Task details:
Please lay out the rows between the lines holding "You are a computer-use agent. Image resolution: width=468" and "pyautogui.click(x=101, y=90)", inclusive, as a Markdown table with the columns Index and Line. Number each line in order and leave out blank ones.

Provided material:

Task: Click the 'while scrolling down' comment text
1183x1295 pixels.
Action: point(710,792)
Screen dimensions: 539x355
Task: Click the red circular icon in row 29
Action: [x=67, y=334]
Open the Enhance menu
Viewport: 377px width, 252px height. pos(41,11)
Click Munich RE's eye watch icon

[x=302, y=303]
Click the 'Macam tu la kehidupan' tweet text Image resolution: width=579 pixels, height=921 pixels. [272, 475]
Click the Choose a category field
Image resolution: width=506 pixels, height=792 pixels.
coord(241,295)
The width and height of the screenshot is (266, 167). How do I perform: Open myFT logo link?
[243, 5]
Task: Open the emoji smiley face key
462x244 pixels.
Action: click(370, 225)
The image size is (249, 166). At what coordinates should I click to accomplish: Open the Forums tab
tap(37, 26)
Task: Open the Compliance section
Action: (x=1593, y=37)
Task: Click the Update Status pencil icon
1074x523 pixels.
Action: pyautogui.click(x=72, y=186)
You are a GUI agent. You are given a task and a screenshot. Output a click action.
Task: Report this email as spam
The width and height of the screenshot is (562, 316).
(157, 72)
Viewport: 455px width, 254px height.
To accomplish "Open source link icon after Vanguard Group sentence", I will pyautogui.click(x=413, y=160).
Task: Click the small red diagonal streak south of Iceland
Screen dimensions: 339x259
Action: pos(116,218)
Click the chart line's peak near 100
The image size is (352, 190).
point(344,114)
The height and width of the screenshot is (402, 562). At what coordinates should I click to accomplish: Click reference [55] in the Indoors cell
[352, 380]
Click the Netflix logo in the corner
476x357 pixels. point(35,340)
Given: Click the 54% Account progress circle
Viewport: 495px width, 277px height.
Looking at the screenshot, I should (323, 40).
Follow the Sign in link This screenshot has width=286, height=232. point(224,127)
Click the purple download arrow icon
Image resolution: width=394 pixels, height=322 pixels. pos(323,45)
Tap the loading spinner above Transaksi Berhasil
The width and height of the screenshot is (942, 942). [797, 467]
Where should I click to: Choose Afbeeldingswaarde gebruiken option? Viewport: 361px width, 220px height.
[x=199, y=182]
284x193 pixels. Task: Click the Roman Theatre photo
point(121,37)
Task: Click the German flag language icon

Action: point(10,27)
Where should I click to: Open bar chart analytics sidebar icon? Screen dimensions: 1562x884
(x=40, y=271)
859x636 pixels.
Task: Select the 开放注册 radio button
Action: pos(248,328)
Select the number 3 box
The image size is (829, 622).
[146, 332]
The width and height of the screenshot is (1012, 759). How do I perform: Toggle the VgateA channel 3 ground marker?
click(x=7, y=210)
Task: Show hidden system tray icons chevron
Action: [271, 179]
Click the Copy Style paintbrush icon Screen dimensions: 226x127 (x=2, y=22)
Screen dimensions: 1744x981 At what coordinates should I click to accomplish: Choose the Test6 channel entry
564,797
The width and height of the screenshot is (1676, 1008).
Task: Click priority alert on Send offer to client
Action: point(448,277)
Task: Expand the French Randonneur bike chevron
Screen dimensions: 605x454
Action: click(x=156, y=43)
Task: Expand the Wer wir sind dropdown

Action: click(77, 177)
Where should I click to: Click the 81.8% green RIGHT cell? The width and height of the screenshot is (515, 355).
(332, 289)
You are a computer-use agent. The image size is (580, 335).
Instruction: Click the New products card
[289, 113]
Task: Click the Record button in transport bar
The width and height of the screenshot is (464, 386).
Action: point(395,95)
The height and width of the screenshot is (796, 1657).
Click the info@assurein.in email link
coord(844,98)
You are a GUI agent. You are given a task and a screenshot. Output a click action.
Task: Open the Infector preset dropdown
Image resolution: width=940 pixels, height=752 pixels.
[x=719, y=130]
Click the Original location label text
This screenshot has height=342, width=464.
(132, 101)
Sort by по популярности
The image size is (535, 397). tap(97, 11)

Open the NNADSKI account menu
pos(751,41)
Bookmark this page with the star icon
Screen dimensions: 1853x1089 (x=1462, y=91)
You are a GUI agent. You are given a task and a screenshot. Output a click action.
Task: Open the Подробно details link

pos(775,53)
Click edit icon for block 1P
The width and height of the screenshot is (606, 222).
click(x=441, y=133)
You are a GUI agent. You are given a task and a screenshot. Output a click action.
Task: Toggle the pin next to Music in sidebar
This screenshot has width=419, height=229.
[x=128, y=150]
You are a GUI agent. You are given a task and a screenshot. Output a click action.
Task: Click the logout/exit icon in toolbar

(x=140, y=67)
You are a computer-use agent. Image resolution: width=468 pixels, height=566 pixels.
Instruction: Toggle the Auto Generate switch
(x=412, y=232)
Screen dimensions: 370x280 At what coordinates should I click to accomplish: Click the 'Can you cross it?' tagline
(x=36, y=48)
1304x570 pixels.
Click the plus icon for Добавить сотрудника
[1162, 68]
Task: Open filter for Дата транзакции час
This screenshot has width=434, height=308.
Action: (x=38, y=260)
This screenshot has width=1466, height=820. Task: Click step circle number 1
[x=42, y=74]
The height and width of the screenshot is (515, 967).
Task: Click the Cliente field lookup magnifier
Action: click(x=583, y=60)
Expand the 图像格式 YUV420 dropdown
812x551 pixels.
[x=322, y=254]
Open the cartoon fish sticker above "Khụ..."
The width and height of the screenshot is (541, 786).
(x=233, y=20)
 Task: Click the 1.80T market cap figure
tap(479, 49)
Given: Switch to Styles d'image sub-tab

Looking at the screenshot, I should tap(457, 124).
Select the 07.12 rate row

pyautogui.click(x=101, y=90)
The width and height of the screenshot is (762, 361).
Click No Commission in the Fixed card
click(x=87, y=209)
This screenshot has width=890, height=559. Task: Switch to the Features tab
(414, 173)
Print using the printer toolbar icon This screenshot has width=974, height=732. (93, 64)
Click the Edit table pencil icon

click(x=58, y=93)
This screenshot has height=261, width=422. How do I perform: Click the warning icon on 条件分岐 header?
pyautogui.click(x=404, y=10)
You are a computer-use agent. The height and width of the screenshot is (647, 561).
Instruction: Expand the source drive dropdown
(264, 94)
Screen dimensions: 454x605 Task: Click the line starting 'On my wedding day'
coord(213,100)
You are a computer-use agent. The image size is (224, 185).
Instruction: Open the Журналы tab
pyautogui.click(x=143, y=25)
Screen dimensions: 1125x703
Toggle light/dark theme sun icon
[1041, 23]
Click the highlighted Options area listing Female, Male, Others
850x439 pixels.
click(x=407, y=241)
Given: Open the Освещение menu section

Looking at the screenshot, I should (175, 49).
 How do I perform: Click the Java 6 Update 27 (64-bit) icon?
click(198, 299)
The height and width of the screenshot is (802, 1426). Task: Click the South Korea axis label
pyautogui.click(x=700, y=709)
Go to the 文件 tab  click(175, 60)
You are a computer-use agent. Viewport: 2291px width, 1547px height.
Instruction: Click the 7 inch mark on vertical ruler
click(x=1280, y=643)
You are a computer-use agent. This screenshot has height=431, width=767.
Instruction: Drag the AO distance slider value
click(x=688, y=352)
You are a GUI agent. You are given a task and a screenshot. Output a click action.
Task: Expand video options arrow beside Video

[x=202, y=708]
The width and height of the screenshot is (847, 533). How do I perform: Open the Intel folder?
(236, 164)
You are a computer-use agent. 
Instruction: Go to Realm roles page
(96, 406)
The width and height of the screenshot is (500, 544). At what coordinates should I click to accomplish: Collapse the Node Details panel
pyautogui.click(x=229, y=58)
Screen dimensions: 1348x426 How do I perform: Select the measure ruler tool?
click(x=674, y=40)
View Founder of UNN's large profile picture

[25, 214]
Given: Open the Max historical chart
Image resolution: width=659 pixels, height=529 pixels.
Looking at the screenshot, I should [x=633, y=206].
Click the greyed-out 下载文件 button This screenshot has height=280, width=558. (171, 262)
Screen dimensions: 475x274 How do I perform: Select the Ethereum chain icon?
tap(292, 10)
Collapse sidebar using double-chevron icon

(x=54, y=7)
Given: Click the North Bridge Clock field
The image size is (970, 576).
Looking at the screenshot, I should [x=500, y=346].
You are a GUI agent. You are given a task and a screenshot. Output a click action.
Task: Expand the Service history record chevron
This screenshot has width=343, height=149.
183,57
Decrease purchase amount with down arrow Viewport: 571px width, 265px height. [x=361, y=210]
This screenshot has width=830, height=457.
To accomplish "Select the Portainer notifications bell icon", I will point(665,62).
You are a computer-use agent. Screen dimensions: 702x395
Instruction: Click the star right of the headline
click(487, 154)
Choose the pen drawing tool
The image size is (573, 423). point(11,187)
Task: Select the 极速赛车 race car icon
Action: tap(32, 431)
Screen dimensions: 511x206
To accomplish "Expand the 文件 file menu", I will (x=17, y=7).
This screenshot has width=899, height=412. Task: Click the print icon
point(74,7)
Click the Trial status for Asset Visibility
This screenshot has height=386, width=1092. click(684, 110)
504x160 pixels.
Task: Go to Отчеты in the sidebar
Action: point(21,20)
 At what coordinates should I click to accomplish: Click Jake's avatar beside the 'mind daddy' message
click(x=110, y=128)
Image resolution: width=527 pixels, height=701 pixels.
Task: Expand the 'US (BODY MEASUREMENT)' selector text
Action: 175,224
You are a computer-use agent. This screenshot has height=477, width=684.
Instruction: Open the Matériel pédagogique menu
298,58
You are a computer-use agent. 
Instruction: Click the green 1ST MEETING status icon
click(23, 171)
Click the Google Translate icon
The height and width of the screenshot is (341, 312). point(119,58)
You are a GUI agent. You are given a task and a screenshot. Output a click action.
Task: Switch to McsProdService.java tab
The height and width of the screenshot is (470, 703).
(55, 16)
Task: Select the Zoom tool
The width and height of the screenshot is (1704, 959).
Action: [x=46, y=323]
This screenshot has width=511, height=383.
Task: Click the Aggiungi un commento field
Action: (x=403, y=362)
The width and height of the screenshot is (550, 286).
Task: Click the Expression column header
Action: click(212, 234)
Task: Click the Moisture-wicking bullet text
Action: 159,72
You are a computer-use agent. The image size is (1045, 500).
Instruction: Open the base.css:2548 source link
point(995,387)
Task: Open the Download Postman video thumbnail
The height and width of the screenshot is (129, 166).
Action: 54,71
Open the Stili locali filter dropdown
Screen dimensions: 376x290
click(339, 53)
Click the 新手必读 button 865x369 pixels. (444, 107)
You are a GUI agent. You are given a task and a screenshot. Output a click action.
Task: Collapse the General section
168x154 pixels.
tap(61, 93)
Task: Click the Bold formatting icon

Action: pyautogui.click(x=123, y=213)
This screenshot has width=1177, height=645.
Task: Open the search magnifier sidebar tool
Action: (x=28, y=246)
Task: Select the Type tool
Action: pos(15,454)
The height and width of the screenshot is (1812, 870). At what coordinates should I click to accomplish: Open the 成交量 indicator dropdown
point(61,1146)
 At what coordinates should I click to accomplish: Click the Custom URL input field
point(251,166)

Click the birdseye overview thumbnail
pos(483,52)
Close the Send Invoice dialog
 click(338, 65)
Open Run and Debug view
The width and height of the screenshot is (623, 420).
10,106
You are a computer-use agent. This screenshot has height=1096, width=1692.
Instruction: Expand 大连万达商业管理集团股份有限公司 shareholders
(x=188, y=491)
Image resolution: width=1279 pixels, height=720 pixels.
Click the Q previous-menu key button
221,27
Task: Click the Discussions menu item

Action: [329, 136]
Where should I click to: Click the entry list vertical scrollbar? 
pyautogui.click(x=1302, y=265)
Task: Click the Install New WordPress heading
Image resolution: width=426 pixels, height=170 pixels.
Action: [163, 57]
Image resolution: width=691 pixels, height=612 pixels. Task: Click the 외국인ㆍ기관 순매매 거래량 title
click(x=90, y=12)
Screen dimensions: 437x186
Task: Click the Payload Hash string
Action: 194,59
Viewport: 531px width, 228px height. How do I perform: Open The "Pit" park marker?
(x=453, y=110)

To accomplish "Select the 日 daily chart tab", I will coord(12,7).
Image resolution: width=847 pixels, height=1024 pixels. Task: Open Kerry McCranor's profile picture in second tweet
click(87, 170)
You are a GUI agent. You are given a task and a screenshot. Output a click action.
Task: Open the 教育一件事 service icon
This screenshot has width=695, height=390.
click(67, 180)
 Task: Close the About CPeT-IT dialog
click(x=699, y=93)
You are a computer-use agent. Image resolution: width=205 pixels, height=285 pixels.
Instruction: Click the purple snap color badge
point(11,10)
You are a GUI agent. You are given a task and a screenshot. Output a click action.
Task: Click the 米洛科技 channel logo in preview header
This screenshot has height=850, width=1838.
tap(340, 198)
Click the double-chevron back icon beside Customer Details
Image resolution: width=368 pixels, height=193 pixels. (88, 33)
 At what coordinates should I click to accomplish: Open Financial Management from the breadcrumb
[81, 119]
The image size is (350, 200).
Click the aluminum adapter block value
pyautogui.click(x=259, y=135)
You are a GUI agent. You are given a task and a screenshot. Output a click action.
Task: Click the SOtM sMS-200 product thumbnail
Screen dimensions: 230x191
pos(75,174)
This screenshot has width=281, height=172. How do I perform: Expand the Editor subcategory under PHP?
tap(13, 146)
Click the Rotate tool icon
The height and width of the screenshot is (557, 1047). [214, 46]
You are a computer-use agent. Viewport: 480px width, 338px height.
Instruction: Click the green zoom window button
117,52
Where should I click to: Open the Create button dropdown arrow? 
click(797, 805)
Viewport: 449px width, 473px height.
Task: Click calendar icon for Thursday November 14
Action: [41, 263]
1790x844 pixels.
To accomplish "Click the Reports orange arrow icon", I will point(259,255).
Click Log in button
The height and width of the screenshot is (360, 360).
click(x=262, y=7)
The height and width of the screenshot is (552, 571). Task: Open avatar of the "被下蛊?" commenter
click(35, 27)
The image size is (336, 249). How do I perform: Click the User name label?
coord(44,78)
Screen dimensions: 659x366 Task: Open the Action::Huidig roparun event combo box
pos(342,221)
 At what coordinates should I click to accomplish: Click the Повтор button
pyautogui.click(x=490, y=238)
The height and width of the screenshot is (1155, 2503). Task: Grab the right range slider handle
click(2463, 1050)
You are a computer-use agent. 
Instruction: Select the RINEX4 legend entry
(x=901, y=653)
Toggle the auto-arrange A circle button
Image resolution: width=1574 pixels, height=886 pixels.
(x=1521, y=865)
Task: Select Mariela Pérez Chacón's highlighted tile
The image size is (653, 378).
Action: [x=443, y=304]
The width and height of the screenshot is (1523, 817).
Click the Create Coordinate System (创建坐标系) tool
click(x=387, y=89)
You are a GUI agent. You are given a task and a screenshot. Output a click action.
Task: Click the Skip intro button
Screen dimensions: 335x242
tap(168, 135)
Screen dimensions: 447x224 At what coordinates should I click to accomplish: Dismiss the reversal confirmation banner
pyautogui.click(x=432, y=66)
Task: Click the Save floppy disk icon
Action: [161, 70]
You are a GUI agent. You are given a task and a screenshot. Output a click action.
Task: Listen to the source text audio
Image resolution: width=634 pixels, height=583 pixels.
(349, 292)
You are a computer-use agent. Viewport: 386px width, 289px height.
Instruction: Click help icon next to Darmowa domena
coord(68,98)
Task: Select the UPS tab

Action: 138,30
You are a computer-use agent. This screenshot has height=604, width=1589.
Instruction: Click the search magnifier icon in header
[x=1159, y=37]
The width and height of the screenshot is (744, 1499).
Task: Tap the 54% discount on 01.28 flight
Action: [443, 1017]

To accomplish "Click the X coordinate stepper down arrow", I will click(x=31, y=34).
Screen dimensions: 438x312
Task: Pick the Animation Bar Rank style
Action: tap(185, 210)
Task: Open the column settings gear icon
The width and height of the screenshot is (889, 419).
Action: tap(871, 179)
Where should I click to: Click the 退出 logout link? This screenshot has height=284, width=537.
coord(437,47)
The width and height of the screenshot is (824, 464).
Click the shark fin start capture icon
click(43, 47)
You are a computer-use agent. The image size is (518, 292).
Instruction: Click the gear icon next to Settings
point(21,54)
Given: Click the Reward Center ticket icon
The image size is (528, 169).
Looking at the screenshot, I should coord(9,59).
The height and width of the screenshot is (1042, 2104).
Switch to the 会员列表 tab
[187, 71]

Exercise output:
| Index | Line |
|---|---|
| 1 | You are a computer-use agent. Image resolution: width=468 pixels, height=566 pixels. |
| 2 | Instruction: Toggle the Auto Generate switch |
| 3 | (x=412, y=232) |
| 4 | Screen dimensions: 370x280 At what coordinates should I click to accomplish: Click the 'Can you cross it?' tagline |
| 5 | (x=36, y=48) |
| 6 | 1304x570 pixels. |
| 7 | Click the plus icon for Добавить сотрудника |
| 8 | [1162, 68] |
| 9 | Task: Open filter for Дата транзакции час |
| 10 | This screenshot has width=434, height=308. |
| 11 | Action: (x=38, y=260) |
| 12 | This screenshot has width=1466, height=820. Task: Click step circle number 1 |
| 13 | [x=42, y=74] |
| 14 | The height and width of the screenshot is (515, 967). |
| 15 | Task: Click the Cliente field lookup magnifier |
| 16 | Action: click(x=583, y=60) |
| 17 | Expand the 图像格式 YUV420 dropdown |
| 18 | 812x551 pixels. |
| 19 | [x=322, y=254] |
| 20 | Open the cartoon fish sticker above "Khụ..." |
| 21 | The width and height of the screenshot is (541, 786). |
| 22 | (x=233, y=20) |
| 23 |  Task: Click the 1.80T market cap figure |
| 24 | tap(479, 49) |
| 25 | Given: Switch to Styles d'image sub-tab |
| 26 | Looking at the screenshot, I should tap(457, 124). |
| 27 | Select the 07.12 rate row |
| 28 | pyautogui.click(x=101, y=90) |